1The poems of Jennifer Horne’s Bottle Tree are immersive, bringing the reader whole into their world of experience—tactile, rhythmic, felt—and then gently returning the reader, changed.

Sample Poems by Jennifer Horne

“Poems of such light and clarity draw us into this tree of Jennifer Horne’s creation.  Bottle Tree is something true, something new, which gleams a world that makes us love it, ‘despite its infidelities’ and days ‘of holes.’  This is a collection of spirits—both ghosts and the living—whistling the rims of our blue bottles and clear blue skies.”—Bonnie Roberts

“Jennifer Horne has made it her business to discern the spirits of family, love, womanhood, the Southern landscape and American history in poems that make up the vernacular sculpture of her collection Bottle Tree.

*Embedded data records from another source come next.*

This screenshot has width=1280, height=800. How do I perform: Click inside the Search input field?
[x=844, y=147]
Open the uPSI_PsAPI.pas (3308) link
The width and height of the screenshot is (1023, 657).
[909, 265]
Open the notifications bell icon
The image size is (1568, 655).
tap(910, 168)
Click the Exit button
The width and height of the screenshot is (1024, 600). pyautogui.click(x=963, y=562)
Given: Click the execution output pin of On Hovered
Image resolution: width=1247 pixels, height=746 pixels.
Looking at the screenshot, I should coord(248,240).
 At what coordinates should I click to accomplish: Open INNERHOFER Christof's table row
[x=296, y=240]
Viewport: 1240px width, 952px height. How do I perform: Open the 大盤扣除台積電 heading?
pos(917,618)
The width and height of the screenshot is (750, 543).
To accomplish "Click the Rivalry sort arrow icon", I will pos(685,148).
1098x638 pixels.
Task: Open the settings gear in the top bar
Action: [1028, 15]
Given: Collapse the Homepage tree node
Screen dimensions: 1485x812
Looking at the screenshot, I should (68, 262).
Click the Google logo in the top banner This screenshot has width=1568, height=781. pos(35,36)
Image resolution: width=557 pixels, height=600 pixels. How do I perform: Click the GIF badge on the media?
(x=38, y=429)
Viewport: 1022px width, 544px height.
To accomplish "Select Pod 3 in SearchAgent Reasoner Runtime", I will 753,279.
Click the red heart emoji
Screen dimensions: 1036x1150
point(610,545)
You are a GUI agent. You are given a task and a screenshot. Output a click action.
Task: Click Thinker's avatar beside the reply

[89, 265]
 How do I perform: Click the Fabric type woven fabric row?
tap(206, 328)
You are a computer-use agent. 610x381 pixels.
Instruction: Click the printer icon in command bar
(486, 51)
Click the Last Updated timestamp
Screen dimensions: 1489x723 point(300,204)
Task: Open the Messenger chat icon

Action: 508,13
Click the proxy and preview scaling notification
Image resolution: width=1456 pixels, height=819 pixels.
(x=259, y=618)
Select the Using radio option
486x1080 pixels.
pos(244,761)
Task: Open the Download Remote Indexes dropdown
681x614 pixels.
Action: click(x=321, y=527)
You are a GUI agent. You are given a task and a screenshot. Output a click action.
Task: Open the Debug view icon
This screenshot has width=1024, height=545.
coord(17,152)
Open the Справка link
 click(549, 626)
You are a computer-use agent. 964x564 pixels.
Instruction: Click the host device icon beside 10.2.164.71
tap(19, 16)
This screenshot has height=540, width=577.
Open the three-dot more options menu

In each of the thirteen sections, Horne’s poems resonate with a topic that is as elegant and imagistic as the women in ‘Chinese Women Gathering Pecans in Tuscaloosa, Alabama’ or as expansive as her epic poem ‘WPA.’ In many of her poems, Horne takes quiet pride in admitting openness to understanding the South and all the spirits that emanate from it, but must, ultimately, be corralled in a verbal bottle tree. Not going for verbal pyrotechnics, but lyrically and lovingly urging each subject spirit into its own bright bottle in the sunlight, Horne optimistically envisions a ‘change of heart —/in the old tradition, sudden and lasting.’ Her Bottle Tree glimmers in the landscape of contemporary Southern poetry, and Jennifer Horne is a welcome and surprising new voice!”—Jeanie Thompson

“Keen intelligence and the rich musicality of language make it impossible to over-praise this book. An elegant and sensual writer attuned to the sounds and senses of the environment—Nature and nature, Horne conveys how an ‘entirely ordinary, unexceptional day’ can be anything but, can be a ‘study of love’ and the ways in which  it unfurls in relationships and gives meaning to life.”—Sue Walker

“Jennifer Horne has caught so many of the South’s spirits in her Bottle Tree. She knows the lush, rich colors of glass and experience at once so singular and sectional everyone hears in it a home, and as well the spare syllables of a hard-muscled language that carries the region’s hearts and haints. In the tradition of Faulkner and Welty, Horne takes her place.”—Jake Adam York

Jennifer Horne grew up in Little Rock, Arkansas, and has lived in Alabama since 1986. She holds a BA in the Humanities from Hendrix College, and an MA in English, an MFA in Creative Writing, and an MA in Community Counseling, all from the University of Alabama. The author of a poetry chapbook, Miss Betty’s School of Dance (bluestocking press, 1997), she is also the editor of Working the Dirt: An Anthology of Southern Poets (NewSouth Books, 2003) and co-editor, with Wendy Reed, of All Out of Faith: Southern Women on Spirituality (University of Alabama Press, 2006).  She has worked as a teacher in elementary, high school, college, international, and prison classrooms, and as a journal, magazine, and book editor, and has received fellowships from the Alabama State Council on the Arts and the Seaside Institute. Married to Don Noble, a writer, editor, and literary interviewer, she lives in Cottondale, Alabama.